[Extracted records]

__________________________________________________

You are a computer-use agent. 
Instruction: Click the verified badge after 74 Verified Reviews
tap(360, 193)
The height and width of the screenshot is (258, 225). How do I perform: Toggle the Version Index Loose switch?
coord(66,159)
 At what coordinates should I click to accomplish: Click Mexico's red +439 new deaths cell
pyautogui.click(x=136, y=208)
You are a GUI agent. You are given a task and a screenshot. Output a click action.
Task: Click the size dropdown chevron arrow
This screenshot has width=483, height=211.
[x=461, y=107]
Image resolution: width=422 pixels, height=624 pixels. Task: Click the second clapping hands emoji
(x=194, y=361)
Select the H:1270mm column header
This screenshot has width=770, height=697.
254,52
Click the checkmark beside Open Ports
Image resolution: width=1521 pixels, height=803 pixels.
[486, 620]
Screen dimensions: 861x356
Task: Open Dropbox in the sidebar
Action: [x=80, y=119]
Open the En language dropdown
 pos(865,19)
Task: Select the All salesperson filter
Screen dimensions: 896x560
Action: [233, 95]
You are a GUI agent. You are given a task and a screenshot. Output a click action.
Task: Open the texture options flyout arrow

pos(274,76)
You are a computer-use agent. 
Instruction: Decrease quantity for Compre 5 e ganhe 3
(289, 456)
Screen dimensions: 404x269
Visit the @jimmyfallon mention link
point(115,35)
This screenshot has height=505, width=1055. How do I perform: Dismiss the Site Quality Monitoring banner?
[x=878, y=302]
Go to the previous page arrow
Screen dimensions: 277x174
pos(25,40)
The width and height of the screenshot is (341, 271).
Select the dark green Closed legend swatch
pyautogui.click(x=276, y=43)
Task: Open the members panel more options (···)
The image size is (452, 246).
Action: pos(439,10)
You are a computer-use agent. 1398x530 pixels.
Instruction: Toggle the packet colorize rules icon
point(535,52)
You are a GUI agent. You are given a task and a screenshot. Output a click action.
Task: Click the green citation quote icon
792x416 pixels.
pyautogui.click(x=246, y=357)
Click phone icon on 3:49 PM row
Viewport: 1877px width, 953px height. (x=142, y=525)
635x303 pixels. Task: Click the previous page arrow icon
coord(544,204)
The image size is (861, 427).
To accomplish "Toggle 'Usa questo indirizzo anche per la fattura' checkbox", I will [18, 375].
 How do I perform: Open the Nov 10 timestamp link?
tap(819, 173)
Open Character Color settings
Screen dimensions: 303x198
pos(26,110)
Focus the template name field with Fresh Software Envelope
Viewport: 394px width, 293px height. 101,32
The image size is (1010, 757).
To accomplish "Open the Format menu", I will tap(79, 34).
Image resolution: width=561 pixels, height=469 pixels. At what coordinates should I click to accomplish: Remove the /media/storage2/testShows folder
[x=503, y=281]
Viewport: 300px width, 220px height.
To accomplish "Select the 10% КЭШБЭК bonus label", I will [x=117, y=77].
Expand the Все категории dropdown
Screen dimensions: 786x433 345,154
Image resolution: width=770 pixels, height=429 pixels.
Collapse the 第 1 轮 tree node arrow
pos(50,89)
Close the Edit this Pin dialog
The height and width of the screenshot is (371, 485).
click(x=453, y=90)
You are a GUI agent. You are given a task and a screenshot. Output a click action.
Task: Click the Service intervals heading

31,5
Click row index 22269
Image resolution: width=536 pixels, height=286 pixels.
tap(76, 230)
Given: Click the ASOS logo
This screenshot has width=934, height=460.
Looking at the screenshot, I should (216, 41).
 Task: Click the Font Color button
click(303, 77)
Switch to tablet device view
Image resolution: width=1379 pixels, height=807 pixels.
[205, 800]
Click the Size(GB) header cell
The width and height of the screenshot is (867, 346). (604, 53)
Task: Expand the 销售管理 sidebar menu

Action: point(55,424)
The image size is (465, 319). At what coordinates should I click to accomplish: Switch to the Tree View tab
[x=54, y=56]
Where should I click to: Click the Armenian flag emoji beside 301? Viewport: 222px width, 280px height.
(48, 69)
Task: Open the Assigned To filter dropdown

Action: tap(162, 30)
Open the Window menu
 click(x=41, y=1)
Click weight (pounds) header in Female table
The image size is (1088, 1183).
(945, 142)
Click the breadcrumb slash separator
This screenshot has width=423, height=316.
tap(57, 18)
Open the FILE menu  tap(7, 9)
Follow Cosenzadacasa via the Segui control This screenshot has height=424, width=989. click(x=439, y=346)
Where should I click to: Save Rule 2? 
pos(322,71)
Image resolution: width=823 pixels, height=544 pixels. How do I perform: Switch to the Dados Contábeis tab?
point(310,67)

__________________________________________________

:: Assignment ::
Retype all of the entries shown above, exactly.

:: Solution ::
You are a computer-use agent. 
Instruction: Click the verified badge after 74 Verified Reviews
tap(360, 193)
The height and width of the screenshot is (258, 225). How do I perform: Toggle the Version Index Loose switch?
coord(66,159)
 At what coordinates should I click to accomplish: Click Mexico's red +439 new deaths cell
pyautogui.click(x=136, y=208)
You are a GUI agent. You are given a task and a screenshot. Output a click action.
Task: Click the size dropdown chevron arrow
This screenshot has width=483, height=211.
[x=461, y=107]
Image resolution: width=422 pixels, height=624 pixels. Task: Click the second clapping hands emoji
(x=194, y=361)
Select the H:1270mm column header
This screenshot has width=770, height=697.
254,52
Click the checkmark beside Open Ports
Image resolution: width=1521 pixels, height=803 pixels.
[486, 620]
Screen dimensions: 861x356
Task: Open Dropbox in the sidebar
Action: [x=80, y=119]
Open the En language dropdown
 pos(865,19)
Task: Select the All salesperson filter
Screen dimensions: 896x560
Action: [233, 95]
You are a GUI agent. You are given a task and a screenshot. Output a click action.
Task: Open the texture options flyout arrow

pos(274,76)
You are a computer-use agent. 
Instruction: Decrease quantity for Compre 5 e ganhe 3
(289, 456)
Screen dimensions: 404x269
Visit the @jimmyfallon mention link
point(115,35)
This screenshot has height=505, width=1055. How do I perform: Dismiss the Site Quality Monitoring banner?
[x=878, y=302]
Go to the previous page arrow
Screen dimensions: 277x174
pos(25,40)
The width and height of the screenshot is (341, 271).
Select the dark green Closed legend swatch
pyautogui.click(x=276, y=43)
Task: Open the members panel more options (···)
The image size is (452, 246).
Action: pos(439,10)
You are a computer-use agent. 1398x530 pixels.
Instruction: Toggle the packet colorize rules icon
point(535,52)
You are a GUI agent. You are given a task and a screenshot. Output a click action.
Task: Click the green citation quote icon
792x416 pixels.
pyautogui.click(x=246, y=357)
Click phone icon on 3:49 PM row
Viewport: 1877px width, 953px height. (x=142, y=525)
635x303 pixels. Task: Click the previous page arrow icon
coord(544,204)
The image size is (861, 427).
To accomplish "Toggle 'Usa questo indirizzo anche per la fattura' checkbox", I will [18, 375].
 How do I perform: Open the Nov 10 timestamp link?
tap(819, 173)
Open Character Color settings
Screen dimensions: 303x198
pos(26,110)
Focus the template name field with Fresh Software Envelope
Viewport: 394px width, 293px height. 101,32
The image size is (1010, 757).
To accomplish "Open the Format menu", I will tap(79, 34).
Image resolution: width=561 pixels, height=469 pixels. At what coordinates should I click to accomplish: Remove the /media/storage2/testShows folder
[x=503, y=281]
Viewport: 300px width, 220px height.
To accomplish "Select the 10% КЭШБЭК bonus label", I will [x=117, y=77].
Expand the Все категории dropdown
Screen dimensions: 786x433 345,154
Image resolution: width=770 pixels, height=429 pixels.
Collapse the 第 1 轮 tree node arrow
pos(50,89)
Close the Edit this Pin dialog
The height and width of the screenshot is (371, 485).
click(x=453, y=90)
You are a GUI agent. You are given a task and a screenshot. Output a click action.
Task: Click the Service intervals heading

31,5
Click row index 22269
Image resolution: width=536 pixels, height=286 pixels.
tap(76, 230)
Given: Click the ASOS logo
This screenshot has width=934, height=460.
Looking at the screenshot, I should (216, 41).
 Task: Click the Font Color button
click(303, 77)
Switch to tablet device view
Image resolution: width=1379 pixels, height=807 pixels.
[205, 800]
Click the Size(GB) header cell
The width and height of the screenshot is (867, 346). (604, 53)
Task: Expand the 销售管理 sidebar menu

Action: point(55,424)
The image size is (465, 319). At what coordinates should I click to accomplish: Switch to the Tree View tab
[x=54, y=56]
Where should I click to: Click the Armenian flag emoji beside 301? Viewport: 222px width, 280px height.
(48, 69)
Task: Open the Assigned To filter dropdown

Action: tap(162, 30)
Open the Window menu
 click(x=41, y=1)
Click weight (pounds) header in Female table
The image size is (1088, 1183).
(945, 142)
Click the breadcrumb slash separator
This screenshot has width=423, height=316.
tap(57, 18)
Open the FILE menu  tap(7, 9)
Follow Cosenzadacasa via the Segui control This screenshot has height=424, width=989. click(x=439, y=346)
Where should I click to: Save Rule 2? 
pos(322,71)
Image resolution: width=823 pixels, height=544 pixels. How do I perform: Switch to the Dados Contábeis tab?
point(310,67)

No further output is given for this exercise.